Breakdown: The Quad

Breakdown: The Quad

Advertisement | Advertise with Us

To quad or not to quad, that was the question on Saturday night. During track walk earlier in the morning, many were wondering how the section after the start would play out. The beginning of this rhythm section was fairly straightforward: triple onto the tabletop and step off. Next came the tricky part: A 3 foot single jump followed by a small tabletop, a 5 foot single and a 2 foot single in the turn. The easy line was to jump the first single to the downside of the tabletop and simply double into the turn. That’s what 99.9 percent of the riders would do all day and night. But Wil Hahn, James Stewart, Ryan Dungey and Chad Reed had a different idea. 

They turned the second half of the rhythm lane into a quad jump, jumping past the tabletop to the 5 foot landing beyond. It was an intimidating prospect. The consequences of coming up short on such a high speed, steep jump would be disastrous, and remember, they were taking off from a 3 footer and landing on a 5 footer. And coming up short isn’t the only thing to cause hesitation. Remember, the start of that rhythm section featured a triple onto a tabletop, and everyone would step off. When stepping off a table, the suspension is under full compression and its reaction is not always predictable under such a load. When a bike is under extreme load on takeoff, there’s a great chance of an endo. The riders that executed the quad hit it after that first step off, with the bike under load, at full speed. Those are difficult circumstances! In fact, Dungey and Stewart both came up an inch or two short on more than one occasion, and the fans' "oohs and aahs" drew attention to it.
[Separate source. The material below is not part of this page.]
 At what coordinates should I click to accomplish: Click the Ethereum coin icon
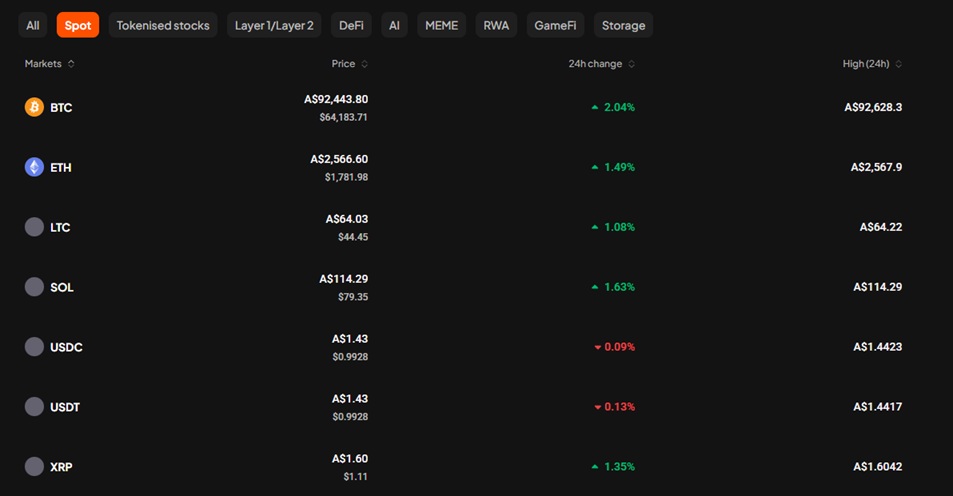(x=34, y=167)
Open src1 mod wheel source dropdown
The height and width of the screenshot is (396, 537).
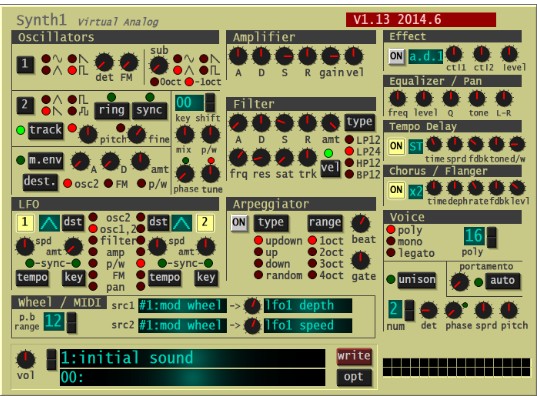(x=182, y=306)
Wil Hahn was the first to pull the trigger on the quad in Oakland. Photo: Simon Cudby
Wil Hahn was the first to pull the trigger on the quad in Oakland. Photo: Simon Cudby

The physical aspect of the quad was incredible on many levels, but more interesting to me was the mental game. I believe that most, if not all, of the riders inside the top 10 could jump that quad safely and consistently. Few were willing to put life and limb on the line for that advantage. One mistake on a jump like that could spell the end of a season or even worse. It was high risk/high reward all the way.
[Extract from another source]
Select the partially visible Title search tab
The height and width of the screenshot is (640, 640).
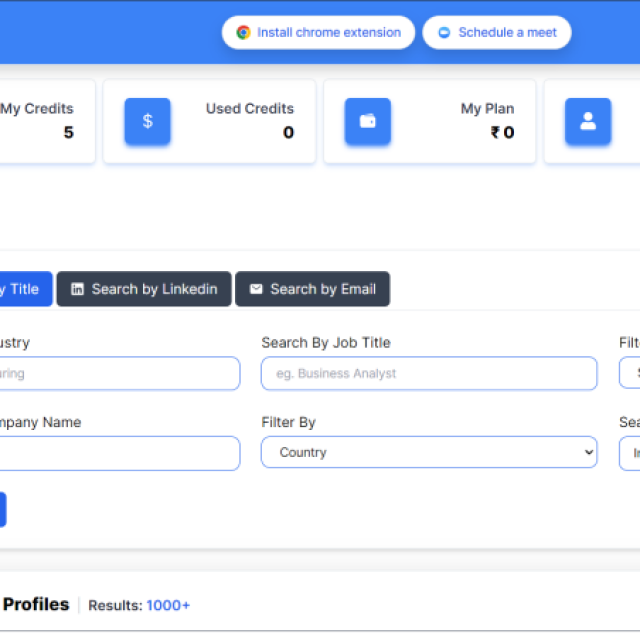pos(24,289)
Wil Hahn gets the award for being first to jump it. There were rumors floating around that he had done it in practice but no one knew for sure until he jumped it again on the last lap of the heat race. He nailed it so smoothly that I got out of my chair in disbelief. Of course, in this age of video and analysis, no secrets last long. Once teams saw that it was indeed possible—and much faster—it became a question of who was willing to step up to the plate and grab a handful of throttle.

But the last in the "quad club" was a bit of a shocker. Ryan Dungey doesn’t have the reputation of a risk taker.
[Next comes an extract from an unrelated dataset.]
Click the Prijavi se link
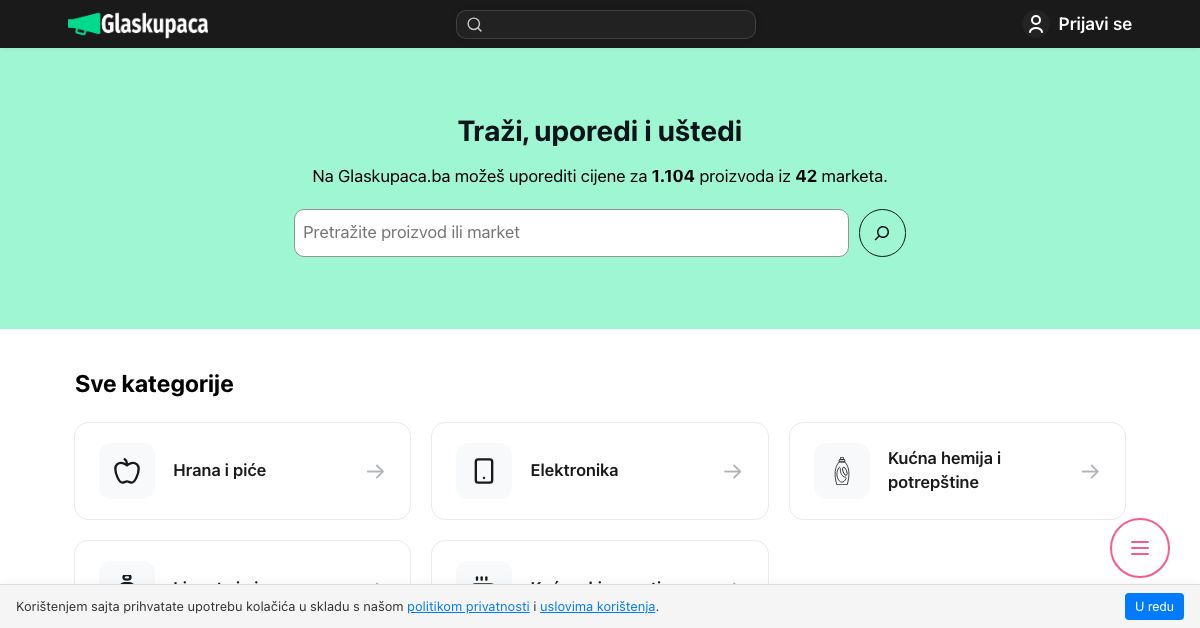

In the main, Chad Reed went big early, jumping it on the second and third laps. Even though he seemed to have it figured out, it would be the last time he pulled the trigger. He made up significant time on race leader Ryan Villopoto on those laps, but would later say he just didn't feel comfortable with the risk and opted out for the rest of the race. Stewart threw his hat into the ring on lap four and used it to not only pass Reed for second place but also make up time on Villopoto. James looked comfortable with the massive jump and probably could have done it as long as needed. Since James has always been known to push the envelope, this wasn’t surprising. But the last in the "quad club" was a bit of a shocker. Ryan Dungey doesn’t have the reputation of a risk taker. He usually makes his money with corner speed and consistency, not daring feats of grandeur. To his credit, he had the quad dialed in during the second half of the race and would use it to pull up to Reed's rear tire every lap. Reed would pull away in other sections but like clockwork, the #5 Red Bull KTM would get back on Reed’s Discount Tire Kawasaki by the end of that section. It was an eye opening aspect of Dungey's otherwise unremarkable fourth-place result. Another sign pointing to Dungey's increased aggression?  Could be.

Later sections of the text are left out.